Il y a très souvent un duo dans le paysage fantastique du satellite de l’Amande, une gémellité, en écho au développement simultané de deux fœtus, comme « un double portique », « deux tumuli », « deux grottes accolées », deux aspérités, éclairés « par les deux faisceaux de Margaret », sondés par « une antenne d’analyse à double registre ». Le descriptif géologique et minéralogique dessine le tableau magnifique d’une terre mutante qui respire et exhale d’étonnantes odeurs. La richesse poétique et libre des adjectifs, qualifiant les visions, les images, confère au texte une grande beauté.
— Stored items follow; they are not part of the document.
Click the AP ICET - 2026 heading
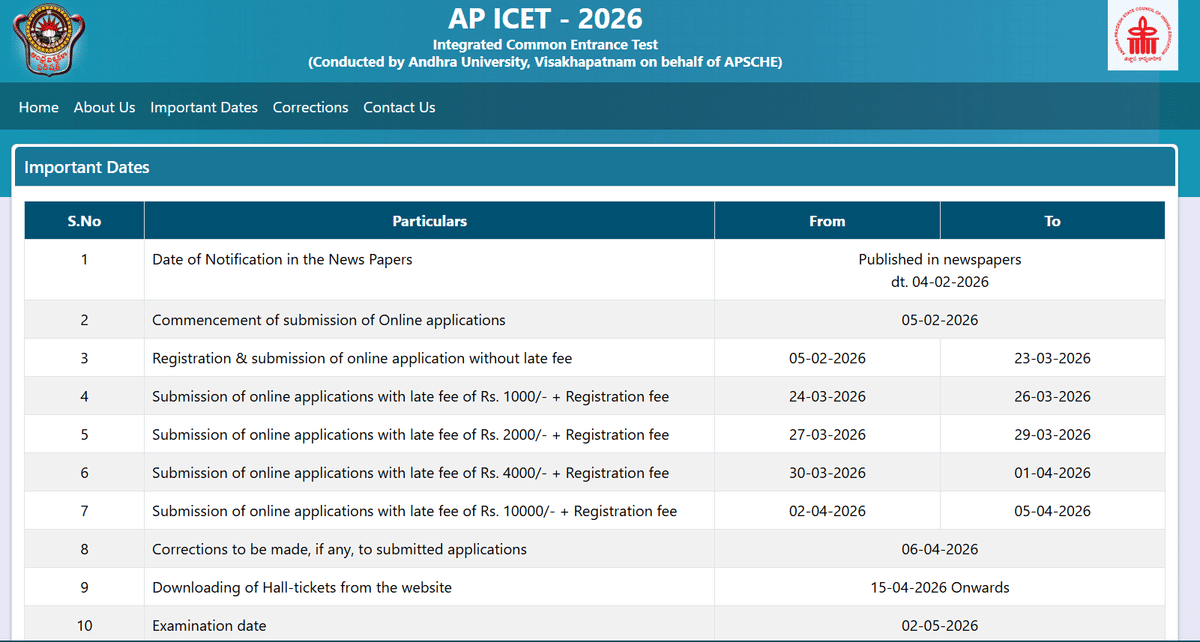 pyautogui.click(x=545, y=18)
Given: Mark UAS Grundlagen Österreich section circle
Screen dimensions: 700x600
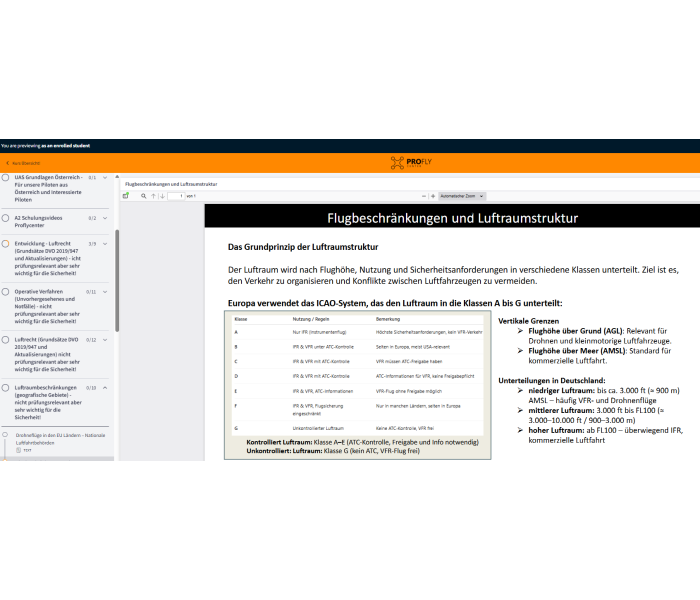Looking at the screenshot, I should tap(5, 177).

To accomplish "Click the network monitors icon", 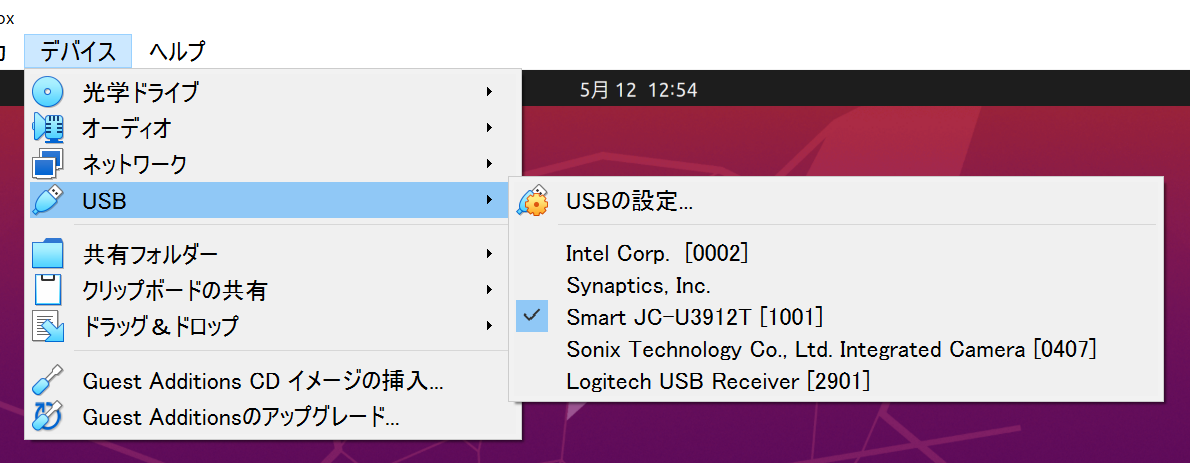I will pyautogui.click(x=47, y=163).
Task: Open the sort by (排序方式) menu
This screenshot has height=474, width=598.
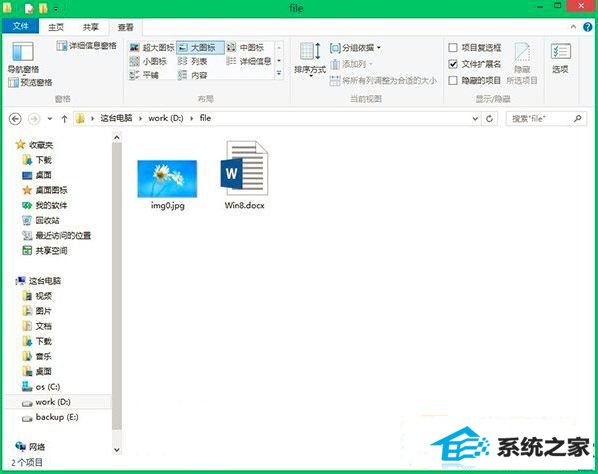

À ce sujet, l’on peut citer Paul Claudel : « On y verra l’équivalent de certains transports poético-féminins (…) l’un tire l’âme à la chair, l’autre ne se sert de la chair qu’en façon de figure et de symbole à demi ironique d’une réalité bien autrement forte » [Correspondance avec Gide, 1911]. D’autre part, la mélodie des longues digressions, en plus d’un certain mysticisme, du merveilleux mélangé à l’horreur, n’est pas sans évoquer une parenté avec Doris Lessing.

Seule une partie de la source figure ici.